## RECORDS FOR THE TASK
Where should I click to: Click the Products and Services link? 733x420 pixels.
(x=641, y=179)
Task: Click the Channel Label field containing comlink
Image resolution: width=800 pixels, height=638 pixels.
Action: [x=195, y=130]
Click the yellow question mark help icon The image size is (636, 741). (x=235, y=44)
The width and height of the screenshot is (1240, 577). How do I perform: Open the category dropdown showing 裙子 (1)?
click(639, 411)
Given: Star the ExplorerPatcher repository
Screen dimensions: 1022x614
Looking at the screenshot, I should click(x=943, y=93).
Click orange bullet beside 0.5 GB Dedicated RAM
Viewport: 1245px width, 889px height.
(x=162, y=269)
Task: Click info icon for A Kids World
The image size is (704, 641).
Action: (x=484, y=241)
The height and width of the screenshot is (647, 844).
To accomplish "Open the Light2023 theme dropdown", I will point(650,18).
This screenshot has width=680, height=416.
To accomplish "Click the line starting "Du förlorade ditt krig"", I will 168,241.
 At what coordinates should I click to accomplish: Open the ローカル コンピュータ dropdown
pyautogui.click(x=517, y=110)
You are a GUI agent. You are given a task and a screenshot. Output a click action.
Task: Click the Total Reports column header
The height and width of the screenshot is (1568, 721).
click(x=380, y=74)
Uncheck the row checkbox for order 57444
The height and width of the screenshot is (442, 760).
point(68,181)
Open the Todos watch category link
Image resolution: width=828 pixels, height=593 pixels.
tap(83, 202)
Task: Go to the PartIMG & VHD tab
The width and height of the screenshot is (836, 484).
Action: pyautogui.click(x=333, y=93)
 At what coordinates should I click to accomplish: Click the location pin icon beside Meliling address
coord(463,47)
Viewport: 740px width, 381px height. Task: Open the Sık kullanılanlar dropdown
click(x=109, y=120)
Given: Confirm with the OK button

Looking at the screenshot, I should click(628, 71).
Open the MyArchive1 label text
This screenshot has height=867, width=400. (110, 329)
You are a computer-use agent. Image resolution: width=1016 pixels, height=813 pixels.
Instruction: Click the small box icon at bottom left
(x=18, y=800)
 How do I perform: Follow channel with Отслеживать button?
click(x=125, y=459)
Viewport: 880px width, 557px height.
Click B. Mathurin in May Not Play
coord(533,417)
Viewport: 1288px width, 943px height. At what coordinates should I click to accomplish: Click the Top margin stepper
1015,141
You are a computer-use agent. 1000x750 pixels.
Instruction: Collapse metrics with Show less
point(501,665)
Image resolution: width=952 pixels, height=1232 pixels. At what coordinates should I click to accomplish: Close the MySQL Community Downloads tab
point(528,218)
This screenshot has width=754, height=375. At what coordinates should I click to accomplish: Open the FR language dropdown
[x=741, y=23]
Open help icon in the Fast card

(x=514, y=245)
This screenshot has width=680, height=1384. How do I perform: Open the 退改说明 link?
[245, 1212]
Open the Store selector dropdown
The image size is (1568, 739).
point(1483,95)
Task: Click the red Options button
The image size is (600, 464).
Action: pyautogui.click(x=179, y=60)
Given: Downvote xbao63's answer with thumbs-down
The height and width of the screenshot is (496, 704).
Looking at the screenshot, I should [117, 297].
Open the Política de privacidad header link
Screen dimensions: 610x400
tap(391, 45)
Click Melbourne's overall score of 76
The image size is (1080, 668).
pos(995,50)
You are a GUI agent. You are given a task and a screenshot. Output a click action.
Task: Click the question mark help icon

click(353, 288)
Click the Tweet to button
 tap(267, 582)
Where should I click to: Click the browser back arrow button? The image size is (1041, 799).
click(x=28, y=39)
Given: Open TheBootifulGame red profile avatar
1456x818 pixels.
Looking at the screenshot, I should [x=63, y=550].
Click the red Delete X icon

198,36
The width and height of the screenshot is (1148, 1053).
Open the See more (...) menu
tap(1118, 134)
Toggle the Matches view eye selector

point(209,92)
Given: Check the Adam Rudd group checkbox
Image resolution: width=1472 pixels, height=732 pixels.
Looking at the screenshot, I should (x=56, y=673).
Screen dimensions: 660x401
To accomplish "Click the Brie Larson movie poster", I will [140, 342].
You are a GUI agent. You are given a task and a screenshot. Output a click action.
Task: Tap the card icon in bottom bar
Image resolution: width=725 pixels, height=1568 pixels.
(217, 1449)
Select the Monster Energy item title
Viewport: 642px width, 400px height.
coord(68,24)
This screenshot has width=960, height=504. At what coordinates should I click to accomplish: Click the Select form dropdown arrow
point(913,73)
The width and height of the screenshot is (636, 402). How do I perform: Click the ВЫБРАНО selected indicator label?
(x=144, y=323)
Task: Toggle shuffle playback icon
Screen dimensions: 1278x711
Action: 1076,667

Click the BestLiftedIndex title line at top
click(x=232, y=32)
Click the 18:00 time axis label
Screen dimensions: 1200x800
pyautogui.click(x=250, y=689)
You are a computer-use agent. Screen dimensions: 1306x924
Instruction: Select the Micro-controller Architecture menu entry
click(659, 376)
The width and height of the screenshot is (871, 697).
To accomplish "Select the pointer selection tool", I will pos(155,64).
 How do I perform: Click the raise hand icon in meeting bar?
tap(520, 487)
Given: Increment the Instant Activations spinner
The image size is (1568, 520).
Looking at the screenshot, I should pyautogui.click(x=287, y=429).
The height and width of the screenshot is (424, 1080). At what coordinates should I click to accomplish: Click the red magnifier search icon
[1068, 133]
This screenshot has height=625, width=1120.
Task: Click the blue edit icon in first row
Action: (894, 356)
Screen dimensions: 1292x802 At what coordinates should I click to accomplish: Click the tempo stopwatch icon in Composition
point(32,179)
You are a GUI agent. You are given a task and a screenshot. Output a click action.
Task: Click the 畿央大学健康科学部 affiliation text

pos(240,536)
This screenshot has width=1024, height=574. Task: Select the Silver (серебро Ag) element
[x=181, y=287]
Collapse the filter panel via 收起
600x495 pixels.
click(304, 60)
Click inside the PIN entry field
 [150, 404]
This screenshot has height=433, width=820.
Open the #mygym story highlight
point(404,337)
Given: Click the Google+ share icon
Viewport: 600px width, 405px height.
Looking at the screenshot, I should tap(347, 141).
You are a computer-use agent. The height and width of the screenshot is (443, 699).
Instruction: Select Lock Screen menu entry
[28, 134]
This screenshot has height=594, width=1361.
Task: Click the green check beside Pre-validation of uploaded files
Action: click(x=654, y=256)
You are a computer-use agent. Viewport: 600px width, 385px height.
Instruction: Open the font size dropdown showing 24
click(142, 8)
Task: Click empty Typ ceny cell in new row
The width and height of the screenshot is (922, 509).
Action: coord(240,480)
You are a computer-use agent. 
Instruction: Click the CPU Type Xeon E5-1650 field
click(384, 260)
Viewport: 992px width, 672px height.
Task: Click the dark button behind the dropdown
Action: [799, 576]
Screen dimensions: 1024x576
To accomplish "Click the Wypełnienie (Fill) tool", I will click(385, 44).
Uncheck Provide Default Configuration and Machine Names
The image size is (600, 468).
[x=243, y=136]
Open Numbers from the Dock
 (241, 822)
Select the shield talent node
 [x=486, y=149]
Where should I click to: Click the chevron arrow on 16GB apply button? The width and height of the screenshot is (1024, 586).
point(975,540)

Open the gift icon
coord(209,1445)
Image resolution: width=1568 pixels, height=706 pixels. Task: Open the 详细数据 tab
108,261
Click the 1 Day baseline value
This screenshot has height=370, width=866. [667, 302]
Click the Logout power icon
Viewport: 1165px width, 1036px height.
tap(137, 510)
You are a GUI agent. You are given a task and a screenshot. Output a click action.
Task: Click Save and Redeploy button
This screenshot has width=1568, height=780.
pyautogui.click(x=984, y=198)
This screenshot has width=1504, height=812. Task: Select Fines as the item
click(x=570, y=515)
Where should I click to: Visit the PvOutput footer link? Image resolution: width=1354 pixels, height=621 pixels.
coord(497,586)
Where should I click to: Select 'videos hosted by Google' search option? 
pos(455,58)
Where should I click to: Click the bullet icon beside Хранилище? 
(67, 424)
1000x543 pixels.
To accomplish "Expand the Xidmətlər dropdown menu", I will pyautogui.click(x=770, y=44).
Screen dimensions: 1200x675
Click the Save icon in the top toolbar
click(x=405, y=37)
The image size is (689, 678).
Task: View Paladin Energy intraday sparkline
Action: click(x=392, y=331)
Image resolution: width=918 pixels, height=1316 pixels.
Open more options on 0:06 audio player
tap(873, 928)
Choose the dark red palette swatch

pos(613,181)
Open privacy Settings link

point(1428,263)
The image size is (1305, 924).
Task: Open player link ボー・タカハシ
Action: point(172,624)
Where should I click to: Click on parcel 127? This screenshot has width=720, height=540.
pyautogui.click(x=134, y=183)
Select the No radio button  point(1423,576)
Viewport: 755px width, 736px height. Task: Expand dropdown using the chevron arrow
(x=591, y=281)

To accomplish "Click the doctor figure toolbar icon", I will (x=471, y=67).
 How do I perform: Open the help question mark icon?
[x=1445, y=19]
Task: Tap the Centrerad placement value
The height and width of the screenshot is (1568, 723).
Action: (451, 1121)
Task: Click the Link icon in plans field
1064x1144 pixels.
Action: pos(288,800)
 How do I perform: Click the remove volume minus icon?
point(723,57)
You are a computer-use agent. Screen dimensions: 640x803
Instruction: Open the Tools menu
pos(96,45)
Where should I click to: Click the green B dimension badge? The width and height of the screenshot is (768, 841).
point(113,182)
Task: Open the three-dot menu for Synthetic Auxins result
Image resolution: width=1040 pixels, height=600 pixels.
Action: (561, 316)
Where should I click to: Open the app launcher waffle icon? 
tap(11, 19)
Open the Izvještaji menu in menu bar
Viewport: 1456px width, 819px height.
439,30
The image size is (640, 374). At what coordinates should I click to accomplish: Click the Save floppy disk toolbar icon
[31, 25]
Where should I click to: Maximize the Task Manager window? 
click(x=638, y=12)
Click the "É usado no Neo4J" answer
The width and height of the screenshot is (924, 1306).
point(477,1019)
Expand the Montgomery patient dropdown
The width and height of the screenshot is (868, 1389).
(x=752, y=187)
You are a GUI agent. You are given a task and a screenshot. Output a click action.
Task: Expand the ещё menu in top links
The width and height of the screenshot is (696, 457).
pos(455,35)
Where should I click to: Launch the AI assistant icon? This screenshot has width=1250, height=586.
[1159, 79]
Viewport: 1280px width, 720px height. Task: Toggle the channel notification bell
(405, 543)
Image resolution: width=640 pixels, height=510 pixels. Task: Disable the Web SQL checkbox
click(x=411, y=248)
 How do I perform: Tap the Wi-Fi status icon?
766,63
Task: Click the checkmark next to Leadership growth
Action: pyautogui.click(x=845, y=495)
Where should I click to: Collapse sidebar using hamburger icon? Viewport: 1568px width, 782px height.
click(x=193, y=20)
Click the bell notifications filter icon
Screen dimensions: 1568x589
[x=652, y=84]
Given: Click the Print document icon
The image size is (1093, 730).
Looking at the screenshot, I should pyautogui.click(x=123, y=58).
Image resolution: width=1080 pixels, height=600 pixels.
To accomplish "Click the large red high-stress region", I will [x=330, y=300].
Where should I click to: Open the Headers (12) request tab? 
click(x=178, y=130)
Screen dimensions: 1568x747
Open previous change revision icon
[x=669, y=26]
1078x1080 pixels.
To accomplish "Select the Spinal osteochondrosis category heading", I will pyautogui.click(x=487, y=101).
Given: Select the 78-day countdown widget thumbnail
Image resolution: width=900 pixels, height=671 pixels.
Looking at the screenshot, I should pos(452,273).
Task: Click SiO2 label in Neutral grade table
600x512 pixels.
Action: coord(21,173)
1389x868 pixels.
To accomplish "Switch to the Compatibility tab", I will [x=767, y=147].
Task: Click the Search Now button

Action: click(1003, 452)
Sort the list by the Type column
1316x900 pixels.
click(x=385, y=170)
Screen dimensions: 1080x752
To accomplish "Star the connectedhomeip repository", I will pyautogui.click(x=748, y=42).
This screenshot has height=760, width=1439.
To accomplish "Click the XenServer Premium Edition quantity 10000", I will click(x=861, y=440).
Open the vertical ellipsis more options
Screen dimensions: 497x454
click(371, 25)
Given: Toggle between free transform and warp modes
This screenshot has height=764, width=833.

## WHAT YOU SHOULD DO
Beginning at the line that contains "Sort the list by the Type column", reproduce every line down to the last line of the entries above, exactly and only those.

## OUTPUT FOR THIS EXERCISE
Sort the list by the Type column
1316x900 pixels.
click(x=385, y=170)
Screen dimensions: 1080x752
To accomplish "Star the connectedhomeip repository", I will pyautogui.click(x=748, y=42).
This screenshot has height=760, width=1439.
To accomplish "Click the XenServer Premium Edition quantity 10000", I will click(x=861, y=440).
Open the vertical ellipsis more options
Screen dimensions: 497x454
click(371, 25)
Given: Toggle between free transform and warp modes
This screenshot has height=764, width=833.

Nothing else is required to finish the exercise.